Le salut de la France par l'union catholique (1873)

Aussi, malgré tant d'éléments conservateurs et progressifs dans la force du terme, la France est à sa ruine ; et, si elle veut être sauvée, il faut à tout prix que cette séparation absurde, lâche et impie qui divise la conscience, au mépris du bon sens, de la vertu et de la foi, ait un terme ; il faut reconnaître à l'Église son caractère d'institution sociale; il faut que l'Église vivifie la société comme la famille, et fasse l'éducation du peuple comme de l'individu et de l'homme devenu citoyen comme de l'homme encore enfant.
Source : Gallica

Le salut de la France par l'union catholique (1873)

L'union catholique, centuplant les forces, opposant à la Révolution non plus des individualités, mais des masses puissantes et fortement agrégées, forçant l'opinion à compter avec elle, à l'écouter, à la respecter, en levant le grand obstacle du respect humain, rendant à l'Église son influence moralisatrice et féconde, sauvera la France et, par elle, la société tout entière.
Un mot résume et caractérise la position de l'Église vis-à-vis de la société : l'Église est une servante suspectée dans ses services, quand elle devrait être une mère adorée.
Source : Gallica

Le salut de la France par l'union catholique (1873)

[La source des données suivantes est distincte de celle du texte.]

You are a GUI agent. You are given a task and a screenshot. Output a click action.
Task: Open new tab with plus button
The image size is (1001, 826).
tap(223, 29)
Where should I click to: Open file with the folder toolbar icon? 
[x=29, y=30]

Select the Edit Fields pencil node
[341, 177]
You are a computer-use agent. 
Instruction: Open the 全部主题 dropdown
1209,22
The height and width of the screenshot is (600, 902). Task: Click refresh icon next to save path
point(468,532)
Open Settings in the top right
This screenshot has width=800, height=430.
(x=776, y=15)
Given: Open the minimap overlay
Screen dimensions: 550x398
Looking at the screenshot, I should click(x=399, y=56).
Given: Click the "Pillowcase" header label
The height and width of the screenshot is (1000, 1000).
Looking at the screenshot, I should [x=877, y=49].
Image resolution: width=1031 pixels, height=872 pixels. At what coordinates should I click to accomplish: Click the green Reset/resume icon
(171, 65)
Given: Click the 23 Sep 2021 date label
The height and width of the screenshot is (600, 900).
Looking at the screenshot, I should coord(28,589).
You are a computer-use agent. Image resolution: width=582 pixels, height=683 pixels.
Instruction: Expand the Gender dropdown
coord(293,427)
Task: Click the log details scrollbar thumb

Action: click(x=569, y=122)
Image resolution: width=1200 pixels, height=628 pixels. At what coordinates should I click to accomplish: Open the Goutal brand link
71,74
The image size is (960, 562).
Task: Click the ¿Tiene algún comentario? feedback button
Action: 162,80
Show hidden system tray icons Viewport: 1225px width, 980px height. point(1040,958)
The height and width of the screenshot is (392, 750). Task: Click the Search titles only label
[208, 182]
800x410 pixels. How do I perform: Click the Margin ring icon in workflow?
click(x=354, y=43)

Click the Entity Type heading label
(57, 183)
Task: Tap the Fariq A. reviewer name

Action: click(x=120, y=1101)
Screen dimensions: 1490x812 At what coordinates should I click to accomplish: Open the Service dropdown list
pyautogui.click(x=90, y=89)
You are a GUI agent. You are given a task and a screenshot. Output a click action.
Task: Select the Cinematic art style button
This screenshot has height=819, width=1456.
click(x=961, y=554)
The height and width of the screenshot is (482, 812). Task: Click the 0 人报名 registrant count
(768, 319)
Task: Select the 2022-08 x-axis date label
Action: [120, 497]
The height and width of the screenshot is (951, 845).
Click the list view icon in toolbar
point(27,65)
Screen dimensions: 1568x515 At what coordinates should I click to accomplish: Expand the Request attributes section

Le Catholicisme est la reconnaissance de toute vérité et de tout bien par la foi au vrai Dieu, comme par Jésus-Christ, annoncé au monde par son institution sociale, l'Eglise.
Toute vérité est catholique, tout bien vrai est catholique, tout progrès avouable est l'épanouissement, la conséquence plus ou moins immédiate de la vérité catholique. Ajoutez à cela que le Catholicisme est l'école, par excellence, où se forment les grands caractères.